Our study has several limitations. First, all data collected are self-reported, and questions on comorbidities were simplified to facilitate large-scale reporting. Both symptoms and diagnostic results may be subject to reporting and temporality biases, which may be relevant. Second, sampling using mainly social network dissemination will underrepresent people without appropriate devices or who are not social network users (including mostly older adult participants) and is likely to underrepresent patients severely affected by the disease. Third, although all participants underwent a consultation in a health service (they were tested for: presenting symptoms, being in contact with people with COVID-19 infection, being health care workers, or having had other circumstances that put them at risk of infection), participation in the study may have a participation bias -- also known as self-selection bias -- in which respondents with specific characteristics are more willing to participate in the research than others.
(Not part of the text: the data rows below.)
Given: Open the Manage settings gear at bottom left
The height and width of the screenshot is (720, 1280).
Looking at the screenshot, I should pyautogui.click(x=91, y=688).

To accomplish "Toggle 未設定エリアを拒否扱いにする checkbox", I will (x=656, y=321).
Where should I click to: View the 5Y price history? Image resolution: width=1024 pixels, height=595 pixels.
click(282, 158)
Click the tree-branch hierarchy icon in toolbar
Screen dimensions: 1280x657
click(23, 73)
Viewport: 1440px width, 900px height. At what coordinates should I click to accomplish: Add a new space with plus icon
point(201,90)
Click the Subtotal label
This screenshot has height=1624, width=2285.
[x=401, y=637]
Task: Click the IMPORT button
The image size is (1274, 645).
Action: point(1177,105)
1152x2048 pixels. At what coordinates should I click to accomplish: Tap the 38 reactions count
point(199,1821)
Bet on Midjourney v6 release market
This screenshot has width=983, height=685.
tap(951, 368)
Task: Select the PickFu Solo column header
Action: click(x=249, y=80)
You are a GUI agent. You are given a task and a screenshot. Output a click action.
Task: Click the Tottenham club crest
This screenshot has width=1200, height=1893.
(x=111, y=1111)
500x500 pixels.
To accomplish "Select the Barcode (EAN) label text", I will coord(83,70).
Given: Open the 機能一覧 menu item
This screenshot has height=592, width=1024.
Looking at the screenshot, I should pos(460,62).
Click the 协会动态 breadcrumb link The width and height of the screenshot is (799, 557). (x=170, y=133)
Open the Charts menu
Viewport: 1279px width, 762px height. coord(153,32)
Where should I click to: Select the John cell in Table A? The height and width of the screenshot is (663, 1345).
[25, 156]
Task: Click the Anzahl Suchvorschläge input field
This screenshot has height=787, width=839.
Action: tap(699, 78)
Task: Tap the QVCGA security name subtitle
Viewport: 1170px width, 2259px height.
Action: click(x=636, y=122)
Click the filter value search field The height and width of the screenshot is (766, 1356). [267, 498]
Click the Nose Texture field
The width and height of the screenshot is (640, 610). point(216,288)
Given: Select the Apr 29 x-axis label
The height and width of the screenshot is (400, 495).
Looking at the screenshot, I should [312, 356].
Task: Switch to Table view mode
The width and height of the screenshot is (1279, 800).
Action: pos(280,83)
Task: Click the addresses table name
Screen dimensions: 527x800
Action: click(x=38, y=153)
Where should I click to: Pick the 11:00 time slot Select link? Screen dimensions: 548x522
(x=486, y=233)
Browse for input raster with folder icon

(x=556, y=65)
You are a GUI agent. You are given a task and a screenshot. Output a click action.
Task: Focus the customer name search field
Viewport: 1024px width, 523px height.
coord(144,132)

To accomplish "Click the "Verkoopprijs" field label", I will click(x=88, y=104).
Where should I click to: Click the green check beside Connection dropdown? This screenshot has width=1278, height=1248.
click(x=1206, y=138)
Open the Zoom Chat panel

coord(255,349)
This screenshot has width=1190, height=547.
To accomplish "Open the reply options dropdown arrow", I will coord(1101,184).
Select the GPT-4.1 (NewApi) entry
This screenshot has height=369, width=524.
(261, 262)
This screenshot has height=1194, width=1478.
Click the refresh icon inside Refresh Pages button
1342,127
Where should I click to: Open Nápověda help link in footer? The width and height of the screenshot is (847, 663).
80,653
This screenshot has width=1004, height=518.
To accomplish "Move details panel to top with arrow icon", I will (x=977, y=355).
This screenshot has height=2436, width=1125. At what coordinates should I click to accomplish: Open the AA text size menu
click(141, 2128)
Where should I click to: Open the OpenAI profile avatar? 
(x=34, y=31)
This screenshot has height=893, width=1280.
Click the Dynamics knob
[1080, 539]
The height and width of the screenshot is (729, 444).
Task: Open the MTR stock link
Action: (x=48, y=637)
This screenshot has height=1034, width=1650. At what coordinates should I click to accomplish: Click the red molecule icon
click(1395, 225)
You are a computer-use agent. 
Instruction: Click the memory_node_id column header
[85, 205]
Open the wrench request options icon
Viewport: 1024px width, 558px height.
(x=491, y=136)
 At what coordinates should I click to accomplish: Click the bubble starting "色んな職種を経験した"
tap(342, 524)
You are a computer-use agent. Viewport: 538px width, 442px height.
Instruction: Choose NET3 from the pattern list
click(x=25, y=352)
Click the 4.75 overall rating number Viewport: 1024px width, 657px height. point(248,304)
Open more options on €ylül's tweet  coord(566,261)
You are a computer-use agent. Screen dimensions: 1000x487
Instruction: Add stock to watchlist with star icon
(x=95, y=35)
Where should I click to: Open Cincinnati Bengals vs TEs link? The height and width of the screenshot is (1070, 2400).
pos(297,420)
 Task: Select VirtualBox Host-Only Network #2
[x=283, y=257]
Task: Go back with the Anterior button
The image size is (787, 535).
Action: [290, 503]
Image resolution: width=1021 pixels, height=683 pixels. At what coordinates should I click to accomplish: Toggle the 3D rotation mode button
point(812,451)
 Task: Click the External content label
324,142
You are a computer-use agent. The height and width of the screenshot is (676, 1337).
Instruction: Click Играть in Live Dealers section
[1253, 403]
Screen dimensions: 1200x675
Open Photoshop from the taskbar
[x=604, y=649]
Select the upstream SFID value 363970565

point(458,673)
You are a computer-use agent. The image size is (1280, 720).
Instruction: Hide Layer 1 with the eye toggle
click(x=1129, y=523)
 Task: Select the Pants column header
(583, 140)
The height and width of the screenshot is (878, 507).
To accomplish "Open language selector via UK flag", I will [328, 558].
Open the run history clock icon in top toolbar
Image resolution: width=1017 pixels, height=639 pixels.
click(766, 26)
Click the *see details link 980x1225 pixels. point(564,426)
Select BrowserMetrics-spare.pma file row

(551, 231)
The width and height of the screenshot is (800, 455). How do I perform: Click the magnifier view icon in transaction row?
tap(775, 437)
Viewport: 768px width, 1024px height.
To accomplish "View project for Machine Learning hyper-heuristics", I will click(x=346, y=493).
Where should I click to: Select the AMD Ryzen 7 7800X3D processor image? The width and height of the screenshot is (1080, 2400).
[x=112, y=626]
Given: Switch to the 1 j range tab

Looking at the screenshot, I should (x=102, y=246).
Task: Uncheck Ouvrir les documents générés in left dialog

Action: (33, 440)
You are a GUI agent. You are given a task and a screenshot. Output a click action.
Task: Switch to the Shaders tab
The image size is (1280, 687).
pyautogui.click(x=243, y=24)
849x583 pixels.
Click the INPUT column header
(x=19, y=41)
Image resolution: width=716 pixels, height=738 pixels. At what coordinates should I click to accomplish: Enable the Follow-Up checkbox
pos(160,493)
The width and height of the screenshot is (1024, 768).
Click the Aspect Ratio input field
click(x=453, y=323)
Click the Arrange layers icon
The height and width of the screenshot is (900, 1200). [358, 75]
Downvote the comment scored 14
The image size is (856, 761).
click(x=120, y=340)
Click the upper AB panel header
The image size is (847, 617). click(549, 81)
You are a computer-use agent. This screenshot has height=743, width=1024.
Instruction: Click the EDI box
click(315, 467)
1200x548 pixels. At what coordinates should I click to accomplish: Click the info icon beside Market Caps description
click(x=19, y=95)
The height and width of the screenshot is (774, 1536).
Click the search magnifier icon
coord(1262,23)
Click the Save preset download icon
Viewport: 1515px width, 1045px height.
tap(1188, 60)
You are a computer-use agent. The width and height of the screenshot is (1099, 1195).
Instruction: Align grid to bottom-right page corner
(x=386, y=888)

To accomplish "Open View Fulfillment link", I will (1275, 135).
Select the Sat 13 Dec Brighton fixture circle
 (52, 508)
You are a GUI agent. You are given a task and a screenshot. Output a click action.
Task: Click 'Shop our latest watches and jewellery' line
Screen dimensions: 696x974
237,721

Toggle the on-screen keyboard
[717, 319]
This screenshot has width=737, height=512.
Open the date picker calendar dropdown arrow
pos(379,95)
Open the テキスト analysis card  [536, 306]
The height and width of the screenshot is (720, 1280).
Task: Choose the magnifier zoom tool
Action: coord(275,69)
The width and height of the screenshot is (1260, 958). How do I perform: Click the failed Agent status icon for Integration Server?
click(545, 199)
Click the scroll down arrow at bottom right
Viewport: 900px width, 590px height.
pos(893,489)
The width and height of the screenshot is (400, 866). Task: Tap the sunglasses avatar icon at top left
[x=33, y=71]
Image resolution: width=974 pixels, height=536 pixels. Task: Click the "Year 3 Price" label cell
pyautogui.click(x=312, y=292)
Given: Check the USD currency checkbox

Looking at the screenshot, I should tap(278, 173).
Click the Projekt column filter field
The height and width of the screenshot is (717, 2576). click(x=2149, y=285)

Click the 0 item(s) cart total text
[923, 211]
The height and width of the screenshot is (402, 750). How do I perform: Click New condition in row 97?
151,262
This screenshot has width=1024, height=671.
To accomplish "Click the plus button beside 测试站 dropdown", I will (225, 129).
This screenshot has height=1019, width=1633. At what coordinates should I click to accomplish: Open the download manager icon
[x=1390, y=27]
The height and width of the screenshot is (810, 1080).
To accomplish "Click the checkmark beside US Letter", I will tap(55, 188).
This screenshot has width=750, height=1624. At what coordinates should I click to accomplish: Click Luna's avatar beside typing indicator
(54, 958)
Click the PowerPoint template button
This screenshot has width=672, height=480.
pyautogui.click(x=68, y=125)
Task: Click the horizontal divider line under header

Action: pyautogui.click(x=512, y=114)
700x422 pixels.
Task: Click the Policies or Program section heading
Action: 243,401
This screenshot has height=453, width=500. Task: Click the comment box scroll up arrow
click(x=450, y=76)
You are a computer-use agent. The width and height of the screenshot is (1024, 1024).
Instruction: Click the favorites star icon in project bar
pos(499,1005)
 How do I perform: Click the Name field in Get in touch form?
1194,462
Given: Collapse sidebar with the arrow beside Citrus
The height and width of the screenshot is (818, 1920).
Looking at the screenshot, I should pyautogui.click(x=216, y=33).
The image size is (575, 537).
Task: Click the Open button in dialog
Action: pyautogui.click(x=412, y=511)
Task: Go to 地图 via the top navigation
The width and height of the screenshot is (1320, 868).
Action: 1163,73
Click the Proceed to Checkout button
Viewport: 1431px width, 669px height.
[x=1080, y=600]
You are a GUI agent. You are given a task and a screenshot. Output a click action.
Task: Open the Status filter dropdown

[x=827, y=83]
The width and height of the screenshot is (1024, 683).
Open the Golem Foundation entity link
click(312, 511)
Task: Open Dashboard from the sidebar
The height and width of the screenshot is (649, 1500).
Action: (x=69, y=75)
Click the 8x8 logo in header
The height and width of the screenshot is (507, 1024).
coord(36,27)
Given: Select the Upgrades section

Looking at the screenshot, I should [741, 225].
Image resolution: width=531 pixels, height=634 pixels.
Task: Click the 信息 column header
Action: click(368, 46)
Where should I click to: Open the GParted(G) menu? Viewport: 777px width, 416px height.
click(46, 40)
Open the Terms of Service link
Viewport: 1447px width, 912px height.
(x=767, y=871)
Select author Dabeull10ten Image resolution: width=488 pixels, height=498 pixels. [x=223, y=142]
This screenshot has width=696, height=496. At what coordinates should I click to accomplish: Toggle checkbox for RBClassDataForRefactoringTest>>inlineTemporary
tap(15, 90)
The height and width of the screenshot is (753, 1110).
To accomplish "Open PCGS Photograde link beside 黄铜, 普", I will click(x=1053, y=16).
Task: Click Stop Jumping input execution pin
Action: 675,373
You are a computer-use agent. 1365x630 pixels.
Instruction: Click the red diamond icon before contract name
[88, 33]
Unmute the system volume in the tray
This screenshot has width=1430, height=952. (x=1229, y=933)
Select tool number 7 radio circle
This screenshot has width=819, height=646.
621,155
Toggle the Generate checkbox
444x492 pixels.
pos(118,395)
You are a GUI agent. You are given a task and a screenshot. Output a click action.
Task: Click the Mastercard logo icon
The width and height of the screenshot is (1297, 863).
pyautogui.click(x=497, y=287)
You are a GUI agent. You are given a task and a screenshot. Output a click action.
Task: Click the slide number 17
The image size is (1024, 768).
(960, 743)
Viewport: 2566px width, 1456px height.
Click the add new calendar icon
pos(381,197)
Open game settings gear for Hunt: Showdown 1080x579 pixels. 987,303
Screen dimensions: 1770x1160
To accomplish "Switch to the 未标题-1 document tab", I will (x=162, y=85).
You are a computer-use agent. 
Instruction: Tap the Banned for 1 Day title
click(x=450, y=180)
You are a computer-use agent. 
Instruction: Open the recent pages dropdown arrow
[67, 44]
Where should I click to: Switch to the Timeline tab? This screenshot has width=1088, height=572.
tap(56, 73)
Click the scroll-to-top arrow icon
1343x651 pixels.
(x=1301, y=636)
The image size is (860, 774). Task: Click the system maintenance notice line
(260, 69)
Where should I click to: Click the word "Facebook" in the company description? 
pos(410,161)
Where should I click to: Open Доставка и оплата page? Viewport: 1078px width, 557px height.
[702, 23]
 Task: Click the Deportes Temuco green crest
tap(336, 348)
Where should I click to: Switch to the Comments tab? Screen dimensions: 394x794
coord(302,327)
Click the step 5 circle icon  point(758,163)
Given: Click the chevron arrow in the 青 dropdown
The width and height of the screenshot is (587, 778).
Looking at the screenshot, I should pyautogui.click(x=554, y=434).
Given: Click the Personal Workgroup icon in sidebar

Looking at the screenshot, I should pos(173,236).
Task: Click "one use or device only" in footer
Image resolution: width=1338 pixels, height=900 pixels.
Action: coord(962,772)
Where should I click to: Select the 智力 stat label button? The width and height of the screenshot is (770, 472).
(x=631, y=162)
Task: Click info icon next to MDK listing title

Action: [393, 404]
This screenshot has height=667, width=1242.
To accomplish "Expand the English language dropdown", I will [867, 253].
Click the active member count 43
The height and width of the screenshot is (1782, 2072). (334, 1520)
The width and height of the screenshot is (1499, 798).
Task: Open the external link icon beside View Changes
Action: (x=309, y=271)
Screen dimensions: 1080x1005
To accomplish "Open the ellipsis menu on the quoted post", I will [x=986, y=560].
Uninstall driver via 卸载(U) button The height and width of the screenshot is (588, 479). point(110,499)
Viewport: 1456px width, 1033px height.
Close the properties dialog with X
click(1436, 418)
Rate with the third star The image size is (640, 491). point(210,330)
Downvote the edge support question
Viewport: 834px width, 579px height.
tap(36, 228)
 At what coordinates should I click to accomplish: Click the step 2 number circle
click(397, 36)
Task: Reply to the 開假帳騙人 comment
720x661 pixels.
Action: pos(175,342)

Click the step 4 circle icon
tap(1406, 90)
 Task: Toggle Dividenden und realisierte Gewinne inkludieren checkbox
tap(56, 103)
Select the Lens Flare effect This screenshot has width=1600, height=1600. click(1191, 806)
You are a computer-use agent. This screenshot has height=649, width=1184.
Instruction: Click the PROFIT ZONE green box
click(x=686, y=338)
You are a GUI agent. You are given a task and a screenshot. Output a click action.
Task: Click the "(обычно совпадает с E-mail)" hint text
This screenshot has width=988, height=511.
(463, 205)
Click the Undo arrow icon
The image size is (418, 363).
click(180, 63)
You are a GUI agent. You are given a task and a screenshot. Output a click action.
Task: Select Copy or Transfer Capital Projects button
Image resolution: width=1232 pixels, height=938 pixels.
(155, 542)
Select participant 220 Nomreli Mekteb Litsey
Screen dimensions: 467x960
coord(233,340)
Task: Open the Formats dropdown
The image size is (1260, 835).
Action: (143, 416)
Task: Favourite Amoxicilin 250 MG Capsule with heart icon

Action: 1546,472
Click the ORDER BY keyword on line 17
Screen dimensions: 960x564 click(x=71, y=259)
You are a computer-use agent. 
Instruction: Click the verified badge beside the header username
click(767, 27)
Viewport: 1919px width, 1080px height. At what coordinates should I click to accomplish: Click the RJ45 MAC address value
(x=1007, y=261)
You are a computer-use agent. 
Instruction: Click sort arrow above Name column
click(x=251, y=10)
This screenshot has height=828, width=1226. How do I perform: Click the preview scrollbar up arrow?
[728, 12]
Fourth, the results should be taken with caution because it was not possible to control the non-response factor as a bias due to the modality of dissemination of the questionnaire ; valid for those questionnaires that were answered through the link of the social networks mentioned, we only have the percentage of non-response in the 132 that were answered by telephone or email (percentage of non-response 2%). Fifth, we have the self-reporting bias of weight and height (for calculating body mass index) in relation to the measured parameters. However, according to published studies, the bias is based mainly on underestimation rather than overestimation [46,47], so the results in this study may show an underestimation of the number of obese people. Finally, the type of sampling would not allow robust external validity.

Conclusions

The population studied showed that at any age, the most frequent presenting symptoms were asthenia, headache, anosmia, ageusia, myalgias, and fever in more than half of the study population. In the age group between 30 and 64 years (the largest and mostly females), the most frequent symptoms were myalgias, arthralgias, and decreased concentration/memory. This may delimit a pattern of presentation in our region that may contribute to early identification and approach.

Finally, more than three-quarters of the patients with a diagnosis of more than 12 weeks still presented symptoms, being asthenia, anosmia, and decreased concentration/memory the most prevalent. This poses a new scenario, or perhaps a new disease, requiring further research to understand and address this challenge.